In his Washington Times column, Donald Lambro repeated the oft-debunked claim that Democrats received money from Jack Abramoff and used months-old polling data to claim that a "plurality" of Americans view congressional ethics scandals as affecting both Democrats and Republicans equally. In fact, more recent polling indicates that the public views ethics scandals as more of a Republican problem than a bipartisan issue.
In his May 25 "Commentary" column, Washington Times chief political correspondent Donald Lambro wrote that "the Jack Abramoff lobbying scandal seems almost tame compared to what is emerging on Democratic turf," and used polling data from February and March to claim that a "plurality" of Americans view congressional ethics scandals as affecting both Democrats and Republicans equally. In fact, more recent polling indicates that the public views ethics scandals as more of a Republican problem than a bipartisan issue.
Lambro cited a February 9 poll by the Pew Research Center for the People and the Press and a March 10-13 NBC News/Wall Street Journal poll to back up his claim that a "plurality" of Americans see corruption as bipartisan. However, Lambro ignored a more recent CBS News/New York Times poll, conducted May 4-8, that asked respondents: "Do you think the Republicans in Congress are more financially corrupt, or are the Democrats in Congress more financially corrupt?" According to the poll, 40 percent of respondents considered Republicans more corrupt (an eight-point increase from April), while 30 percent considered both parties equally corrupt (a seven-point decrease). Fifteen percent found Democrats more corrupt -- an increase of 2 percent since April.
Lambro also repeated the oft-debunked claim that Democrats received contributions directly from Abramoff. Only Republicans have received contributions from Abramoff, while Democrats and Republicans have received contributions from Abramoff's clients.
From Lambro's May 25 column, titled "Scandal Parity":
Republicans have taken their lumps, especially from the fallout of former Rep. Randy "Duke" Cunningham, California Republican, who is headed to prison for a bribery scheme with a defense contractor. However, the Jack Abramoff lobbying scandal seems almost tame compared to what is emerging on Democratic turf. Both Democrats and Republicans received campaign contributions from Abramoff, his associates and Indian tribes he represented. And it still isn't clear any of the payments were illegal.
But now the spotlight is shining on two Democratic scandals that Republican strategists believe will help turn the political tide in their favor.
"What the Democrats clearly tried to do at the beginning of the year was to shape this as a purely Republican problem.
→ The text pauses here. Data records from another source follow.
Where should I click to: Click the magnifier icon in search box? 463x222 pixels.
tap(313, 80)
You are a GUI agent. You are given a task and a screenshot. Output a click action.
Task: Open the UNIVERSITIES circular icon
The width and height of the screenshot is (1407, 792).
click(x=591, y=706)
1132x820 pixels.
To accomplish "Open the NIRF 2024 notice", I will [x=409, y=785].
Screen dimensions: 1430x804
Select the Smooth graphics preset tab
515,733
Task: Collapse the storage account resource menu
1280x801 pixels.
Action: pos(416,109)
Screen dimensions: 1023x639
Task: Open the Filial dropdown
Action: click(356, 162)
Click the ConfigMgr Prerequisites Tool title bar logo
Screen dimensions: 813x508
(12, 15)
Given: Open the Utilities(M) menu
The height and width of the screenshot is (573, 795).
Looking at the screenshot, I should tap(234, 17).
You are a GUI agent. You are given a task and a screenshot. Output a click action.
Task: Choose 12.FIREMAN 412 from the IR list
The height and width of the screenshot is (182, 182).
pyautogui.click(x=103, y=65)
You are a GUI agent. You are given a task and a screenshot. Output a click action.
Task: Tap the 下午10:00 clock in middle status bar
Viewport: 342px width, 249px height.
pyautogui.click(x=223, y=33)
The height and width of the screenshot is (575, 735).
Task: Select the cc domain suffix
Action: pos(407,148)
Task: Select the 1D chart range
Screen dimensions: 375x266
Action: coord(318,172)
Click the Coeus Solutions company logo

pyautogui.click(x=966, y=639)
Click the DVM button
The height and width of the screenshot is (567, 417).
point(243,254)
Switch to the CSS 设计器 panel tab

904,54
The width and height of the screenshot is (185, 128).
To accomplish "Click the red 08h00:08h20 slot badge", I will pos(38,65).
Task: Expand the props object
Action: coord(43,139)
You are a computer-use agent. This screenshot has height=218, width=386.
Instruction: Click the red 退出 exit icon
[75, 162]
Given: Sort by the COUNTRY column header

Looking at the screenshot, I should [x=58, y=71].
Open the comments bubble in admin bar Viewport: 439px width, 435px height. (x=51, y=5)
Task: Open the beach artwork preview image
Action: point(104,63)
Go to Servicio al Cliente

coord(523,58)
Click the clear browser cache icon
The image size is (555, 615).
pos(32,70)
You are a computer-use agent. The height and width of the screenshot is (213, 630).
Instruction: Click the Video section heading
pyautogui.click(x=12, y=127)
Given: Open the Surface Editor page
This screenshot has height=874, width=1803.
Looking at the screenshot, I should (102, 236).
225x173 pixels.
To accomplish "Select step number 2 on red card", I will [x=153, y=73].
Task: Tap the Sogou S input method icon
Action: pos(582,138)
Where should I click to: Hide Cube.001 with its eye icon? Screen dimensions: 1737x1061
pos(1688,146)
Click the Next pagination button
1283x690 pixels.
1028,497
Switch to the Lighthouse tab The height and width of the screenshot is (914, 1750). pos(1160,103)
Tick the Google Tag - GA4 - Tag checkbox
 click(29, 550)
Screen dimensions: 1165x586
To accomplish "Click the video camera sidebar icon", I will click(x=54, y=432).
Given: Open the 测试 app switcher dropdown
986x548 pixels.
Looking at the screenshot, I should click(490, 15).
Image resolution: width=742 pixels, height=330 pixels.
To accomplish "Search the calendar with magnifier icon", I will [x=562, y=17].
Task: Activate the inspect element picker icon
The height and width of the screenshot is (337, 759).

That effort was completely undercut by what happened to Mollohan and Jefferson," Republican pollster David Winston told me. "The majority of voters do not identify the corruption story with a single party," he said. "They still see it as a problem in both parties."
A Pew poll in February found a 34 percent plurality blamed "both parties equally." An NBC/Wall Street Journal poll in March had Democrats trusted more on ethics than Republicans by 25 percent to 19 percent, but nearly 30 percent said they were "both about the same" on honesty and ethics.